バラと観音様
今日は、大勢のお客様が駅舎の観音様にバラをお供えしてくれました。
観音様にバラというのは奇妙な感じがするのですが、猫の世界に伝わる昔話が関係しています。
昔、ある信心深い殿様が敵の騙し討ちにあって追い詰められたとき、観音様がイバラになって敵を食い止めてくれたというのです。
観音様の化身である不思議な猫が自分の毛を抜いて息を吹きかけると、その毛の一本一本が猫になって敵にとりつき、さらにイバラになって敵を絡めとったということです。
いろんなバリエーションのお話が各地に伝わっていますが、観音様とイバラと言う点は共通しています。

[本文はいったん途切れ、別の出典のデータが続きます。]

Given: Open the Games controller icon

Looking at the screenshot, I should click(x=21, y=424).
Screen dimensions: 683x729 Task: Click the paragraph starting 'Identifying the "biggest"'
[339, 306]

なので、猫の世界では観音様とイバラが結びついて考えられるようになり、それがいつの間にか、観賞用のバラを観音様にお供えする風習に変化したようです。
きょう六月一日から七日までは観音様のバラ祭の期間とされていて、各地のお寺で、観音様にバラをささげる法会が催されます。
駅舎の観音様のモデルの猫山寺でも初日の法会が行われて、平日にもかかわらず、参拝のために多くのお客様が猫山電鉄を利用してくれました。
駅舎の観音様も、夕方ごろにはすっかりバラでいっぱいになりました。
あるお客様がお供えしてくれたピンクのバラはとても香り高くて、いま、駅舎の一画は気品ある香りの空間になっています。
バラ祭に合わせて、駅舎に入っている喫茶室「ミーコカフェ」にも、六月限定でローズブレンドティーが登場しました。
こちらもぜひ、ご賞味下さいね。